TASK INSTRUCTIONS:
Extract every line in the rows below that contains the string "pyautogui".

--- start ---

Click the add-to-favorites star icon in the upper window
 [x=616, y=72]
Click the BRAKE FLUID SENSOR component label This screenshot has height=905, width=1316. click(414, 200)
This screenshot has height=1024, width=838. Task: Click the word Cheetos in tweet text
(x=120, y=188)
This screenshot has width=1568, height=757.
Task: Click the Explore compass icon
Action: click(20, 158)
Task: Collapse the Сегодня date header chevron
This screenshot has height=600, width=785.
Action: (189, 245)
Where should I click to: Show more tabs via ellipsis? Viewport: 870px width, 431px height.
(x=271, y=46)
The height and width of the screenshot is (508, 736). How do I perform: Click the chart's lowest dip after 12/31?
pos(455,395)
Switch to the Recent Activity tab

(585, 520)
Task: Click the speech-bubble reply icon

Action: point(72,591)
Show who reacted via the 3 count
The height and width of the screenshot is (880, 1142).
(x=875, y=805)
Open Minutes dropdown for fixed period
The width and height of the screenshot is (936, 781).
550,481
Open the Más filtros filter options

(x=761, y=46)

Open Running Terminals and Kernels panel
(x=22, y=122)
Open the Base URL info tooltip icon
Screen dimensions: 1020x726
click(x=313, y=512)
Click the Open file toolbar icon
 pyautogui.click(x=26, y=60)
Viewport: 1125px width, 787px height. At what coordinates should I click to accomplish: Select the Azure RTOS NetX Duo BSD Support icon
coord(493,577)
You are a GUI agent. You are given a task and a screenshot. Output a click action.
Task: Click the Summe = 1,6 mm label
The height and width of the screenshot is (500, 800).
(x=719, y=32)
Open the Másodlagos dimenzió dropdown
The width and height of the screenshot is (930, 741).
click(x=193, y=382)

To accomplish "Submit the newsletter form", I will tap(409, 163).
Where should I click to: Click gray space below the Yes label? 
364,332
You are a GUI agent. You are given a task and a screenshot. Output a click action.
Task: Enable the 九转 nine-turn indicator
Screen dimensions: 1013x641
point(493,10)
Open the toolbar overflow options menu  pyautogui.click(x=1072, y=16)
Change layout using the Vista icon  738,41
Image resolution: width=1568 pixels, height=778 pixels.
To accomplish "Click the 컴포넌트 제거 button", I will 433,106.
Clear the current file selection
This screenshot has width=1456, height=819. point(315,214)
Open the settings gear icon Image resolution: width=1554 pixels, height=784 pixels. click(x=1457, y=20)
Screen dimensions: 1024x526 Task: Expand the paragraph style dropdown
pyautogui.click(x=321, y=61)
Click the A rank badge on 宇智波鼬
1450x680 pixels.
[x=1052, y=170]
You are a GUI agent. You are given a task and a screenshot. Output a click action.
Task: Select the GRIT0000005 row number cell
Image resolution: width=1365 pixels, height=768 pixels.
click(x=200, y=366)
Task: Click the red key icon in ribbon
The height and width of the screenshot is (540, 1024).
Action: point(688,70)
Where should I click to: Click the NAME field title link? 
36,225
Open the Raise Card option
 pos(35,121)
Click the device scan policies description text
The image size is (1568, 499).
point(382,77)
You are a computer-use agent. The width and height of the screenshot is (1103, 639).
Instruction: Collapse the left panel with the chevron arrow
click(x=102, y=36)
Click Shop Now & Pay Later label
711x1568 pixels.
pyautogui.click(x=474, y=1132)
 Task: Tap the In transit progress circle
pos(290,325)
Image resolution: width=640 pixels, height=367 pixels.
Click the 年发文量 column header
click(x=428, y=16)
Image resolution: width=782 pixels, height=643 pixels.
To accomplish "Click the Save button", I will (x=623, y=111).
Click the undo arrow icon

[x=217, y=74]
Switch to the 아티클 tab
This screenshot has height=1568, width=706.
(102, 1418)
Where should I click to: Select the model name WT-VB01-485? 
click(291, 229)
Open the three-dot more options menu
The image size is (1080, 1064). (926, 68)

--- end ---

RESULT OF THE TASK:
 pyautogui.click(x=26, y=60)
Open the toolbar overflow options menu  pyautogui.click(x=1072, y=16)
pyautogui.click(x=321, y=61)
pyautogui.click(x=474, y=1132)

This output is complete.